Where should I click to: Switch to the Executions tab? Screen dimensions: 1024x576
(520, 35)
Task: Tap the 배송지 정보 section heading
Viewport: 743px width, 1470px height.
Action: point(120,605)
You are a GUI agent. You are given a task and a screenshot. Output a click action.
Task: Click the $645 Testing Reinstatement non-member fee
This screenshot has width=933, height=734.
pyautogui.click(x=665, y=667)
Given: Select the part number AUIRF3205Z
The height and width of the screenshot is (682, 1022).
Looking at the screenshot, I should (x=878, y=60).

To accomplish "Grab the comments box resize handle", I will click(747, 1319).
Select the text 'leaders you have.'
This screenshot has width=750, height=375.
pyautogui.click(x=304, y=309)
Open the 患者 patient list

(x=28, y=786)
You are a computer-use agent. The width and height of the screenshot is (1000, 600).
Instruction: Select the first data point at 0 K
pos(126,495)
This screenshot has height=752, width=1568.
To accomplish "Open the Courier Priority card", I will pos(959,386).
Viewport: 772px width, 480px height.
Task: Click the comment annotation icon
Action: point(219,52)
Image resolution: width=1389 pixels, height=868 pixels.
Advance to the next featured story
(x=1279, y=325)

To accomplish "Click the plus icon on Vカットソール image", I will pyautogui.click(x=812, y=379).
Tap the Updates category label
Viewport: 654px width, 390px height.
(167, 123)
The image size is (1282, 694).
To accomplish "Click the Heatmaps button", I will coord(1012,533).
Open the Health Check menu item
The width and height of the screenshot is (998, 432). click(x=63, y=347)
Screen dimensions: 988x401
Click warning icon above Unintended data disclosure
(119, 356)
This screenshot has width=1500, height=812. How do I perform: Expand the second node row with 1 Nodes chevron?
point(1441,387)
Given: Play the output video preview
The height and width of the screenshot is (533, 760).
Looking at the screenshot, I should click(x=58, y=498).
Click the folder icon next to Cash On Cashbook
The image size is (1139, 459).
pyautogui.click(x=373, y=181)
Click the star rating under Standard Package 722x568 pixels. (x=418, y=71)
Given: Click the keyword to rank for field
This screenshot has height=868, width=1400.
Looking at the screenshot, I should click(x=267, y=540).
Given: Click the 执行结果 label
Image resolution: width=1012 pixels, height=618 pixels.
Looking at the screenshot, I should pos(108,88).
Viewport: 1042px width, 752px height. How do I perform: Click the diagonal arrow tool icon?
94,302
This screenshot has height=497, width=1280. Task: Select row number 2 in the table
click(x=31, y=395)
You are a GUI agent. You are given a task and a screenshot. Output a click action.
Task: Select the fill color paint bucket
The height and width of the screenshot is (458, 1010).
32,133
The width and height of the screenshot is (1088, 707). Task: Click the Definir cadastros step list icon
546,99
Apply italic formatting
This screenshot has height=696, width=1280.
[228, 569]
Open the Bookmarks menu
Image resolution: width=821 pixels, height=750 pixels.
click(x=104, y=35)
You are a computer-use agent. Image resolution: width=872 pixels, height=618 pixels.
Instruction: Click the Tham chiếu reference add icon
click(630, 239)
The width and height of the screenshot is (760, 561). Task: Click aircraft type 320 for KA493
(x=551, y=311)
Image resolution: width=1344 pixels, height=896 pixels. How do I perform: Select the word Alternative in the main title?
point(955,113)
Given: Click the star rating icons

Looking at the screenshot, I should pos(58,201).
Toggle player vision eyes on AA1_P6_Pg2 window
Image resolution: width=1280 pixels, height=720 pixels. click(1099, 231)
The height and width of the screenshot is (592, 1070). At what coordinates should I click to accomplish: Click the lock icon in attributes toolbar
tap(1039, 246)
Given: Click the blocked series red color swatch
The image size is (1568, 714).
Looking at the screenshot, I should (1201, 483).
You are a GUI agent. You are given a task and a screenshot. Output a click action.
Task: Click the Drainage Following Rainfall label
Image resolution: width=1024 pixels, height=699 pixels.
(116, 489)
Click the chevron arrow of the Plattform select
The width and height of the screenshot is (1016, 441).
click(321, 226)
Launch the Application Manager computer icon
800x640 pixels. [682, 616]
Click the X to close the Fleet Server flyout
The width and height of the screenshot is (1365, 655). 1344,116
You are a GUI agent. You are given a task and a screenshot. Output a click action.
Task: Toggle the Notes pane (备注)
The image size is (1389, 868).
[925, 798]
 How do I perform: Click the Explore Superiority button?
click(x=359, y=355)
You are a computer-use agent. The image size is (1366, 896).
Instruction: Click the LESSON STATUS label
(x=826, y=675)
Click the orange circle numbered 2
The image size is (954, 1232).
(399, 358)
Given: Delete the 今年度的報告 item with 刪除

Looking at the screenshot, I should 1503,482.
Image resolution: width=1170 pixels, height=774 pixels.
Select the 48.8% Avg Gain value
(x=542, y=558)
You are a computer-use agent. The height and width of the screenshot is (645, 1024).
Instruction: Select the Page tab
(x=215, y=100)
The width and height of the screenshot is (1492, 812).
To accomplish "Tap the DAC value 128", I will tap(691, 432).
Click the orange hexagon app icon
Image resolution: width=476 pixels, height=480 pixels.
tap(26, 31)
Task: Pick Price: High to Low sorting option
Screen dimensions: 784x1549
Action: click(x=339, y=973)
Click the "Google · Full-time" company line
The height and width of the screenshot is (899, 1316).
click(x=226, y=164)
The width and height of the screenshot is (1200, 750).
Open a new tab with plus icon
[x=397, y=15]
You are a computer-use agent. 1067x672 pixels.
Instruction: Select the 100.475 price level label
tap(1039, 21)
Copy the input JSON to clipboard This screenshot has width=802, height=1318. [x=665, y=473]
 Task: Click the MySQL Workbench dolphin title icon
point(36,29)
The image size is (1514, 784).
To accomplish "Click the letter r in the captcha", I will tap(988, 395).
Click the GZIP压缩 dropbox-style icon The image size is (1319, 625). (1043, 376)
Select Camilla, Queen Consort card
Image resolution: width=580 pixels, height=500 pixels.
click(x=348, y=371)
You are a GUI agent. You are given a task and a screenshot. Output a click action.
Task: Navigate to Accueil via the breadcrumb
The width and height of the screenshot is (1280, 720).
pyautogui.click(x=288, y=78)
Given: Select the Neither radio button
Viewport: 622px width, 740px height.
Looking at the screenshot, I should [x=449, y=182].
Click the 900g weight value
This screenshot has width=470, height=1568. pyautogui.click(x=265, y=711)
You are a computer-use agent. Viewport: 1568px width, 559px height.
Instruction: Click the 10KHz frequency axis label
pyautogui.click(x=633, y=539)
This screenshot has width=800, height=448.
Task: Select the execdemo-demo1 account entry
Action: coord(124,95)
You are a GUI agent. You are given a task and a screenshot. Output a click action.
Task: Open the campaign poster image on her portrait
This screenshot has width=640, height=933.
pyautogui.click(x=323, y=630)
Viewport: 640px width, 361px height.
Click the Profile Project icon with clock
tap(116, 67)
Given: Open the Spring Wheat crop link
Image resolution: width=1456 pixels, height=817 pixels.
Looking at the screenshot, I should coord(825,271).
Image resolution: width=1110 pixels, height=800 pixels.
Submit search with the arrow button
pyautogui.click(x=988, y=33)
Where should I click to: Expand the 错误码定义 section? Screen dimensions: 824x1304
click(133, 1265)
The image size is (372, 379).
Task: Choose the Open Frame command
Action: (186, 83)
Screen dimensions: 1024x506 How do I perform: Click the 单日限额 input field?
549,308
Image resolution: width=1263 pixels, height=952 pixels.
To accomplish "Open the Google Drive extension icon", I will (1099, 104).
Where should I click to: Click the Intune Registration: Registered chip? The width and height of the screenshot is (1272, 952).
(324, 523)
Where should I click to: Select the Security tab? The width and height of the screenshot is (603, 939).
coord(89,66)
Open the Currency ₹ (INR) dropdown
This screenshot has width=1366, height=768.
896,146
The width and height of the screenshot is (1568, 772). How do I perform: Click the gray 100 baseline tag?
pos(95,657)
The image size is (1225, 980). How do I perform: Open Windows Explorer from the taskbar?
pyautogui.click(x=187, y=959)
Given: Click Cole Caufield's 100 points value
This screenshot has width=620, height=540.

_ _ _ _ _

**Problem to work on:** Copy out each line of the data above, exactly, if it lies between the line holding "Click the 900g weight value" and the line holding "You are a computer-use agent. Viewport: 1568px", inclusive; copy no other line.

**Solved problem:**
Click the 900g weight value
This screenshot has width=470, height=1568. pyautogui.click(x=265, y=711)
You are a computer-use agent. Viewport: 1568px width, 559px height.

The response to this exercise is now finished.